══ Working data ══

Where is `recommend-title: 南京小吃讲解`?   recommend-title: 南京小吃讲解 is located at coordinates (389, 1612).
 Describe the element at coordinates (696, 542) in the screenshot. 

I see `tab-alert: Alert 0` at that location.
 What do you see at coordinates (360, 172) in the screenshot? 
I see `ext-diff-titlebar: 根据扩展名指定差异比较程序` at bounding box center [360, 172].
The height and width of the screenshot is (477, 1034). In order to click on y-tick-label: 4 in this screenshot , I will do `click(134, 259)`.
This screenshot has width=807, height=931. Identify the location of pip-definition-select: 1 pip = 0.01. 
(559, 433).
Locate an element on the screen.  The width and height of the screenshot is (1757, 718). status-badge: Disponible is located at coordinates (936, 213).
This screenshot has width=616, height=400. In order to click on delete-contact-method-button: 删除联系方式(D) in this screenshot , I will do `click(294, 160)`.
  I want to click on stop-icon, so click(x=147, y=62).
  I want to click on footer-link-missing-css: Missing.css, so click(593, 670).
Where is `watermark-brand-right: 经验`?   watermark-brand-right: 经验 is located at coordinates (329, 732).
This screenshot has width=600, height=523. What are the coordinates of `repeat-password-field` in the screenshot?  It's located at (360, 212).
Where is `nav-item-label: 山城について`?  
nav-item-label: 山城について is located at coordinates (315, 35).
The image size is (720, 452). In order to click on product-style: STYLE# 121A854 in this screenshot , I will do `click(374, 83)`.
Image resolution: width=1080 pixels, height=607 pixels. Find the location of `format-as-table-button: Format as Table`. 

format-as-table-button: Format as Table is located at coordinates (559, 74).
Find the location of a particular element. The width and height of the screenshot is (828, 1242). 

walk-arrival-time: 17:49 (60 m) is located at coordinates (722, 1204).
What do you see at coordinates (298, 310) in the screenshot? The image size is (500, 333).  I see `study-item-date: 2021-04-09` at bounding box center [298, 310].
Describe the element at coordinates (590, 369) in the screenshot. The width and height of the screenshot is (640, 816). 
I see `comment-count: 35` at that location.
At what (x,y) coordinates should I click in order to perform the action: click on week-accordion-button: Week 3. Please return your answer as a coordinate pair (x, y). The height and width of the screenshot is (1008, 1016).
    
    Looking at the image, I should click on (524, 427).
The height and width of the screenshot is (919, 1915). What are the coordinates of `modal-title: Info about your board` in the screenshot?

═══

Aim of the exercise:
Count the lines above that contain the string "bounding" with case matching exactly. Reply with the number alone.

Problem solution:
2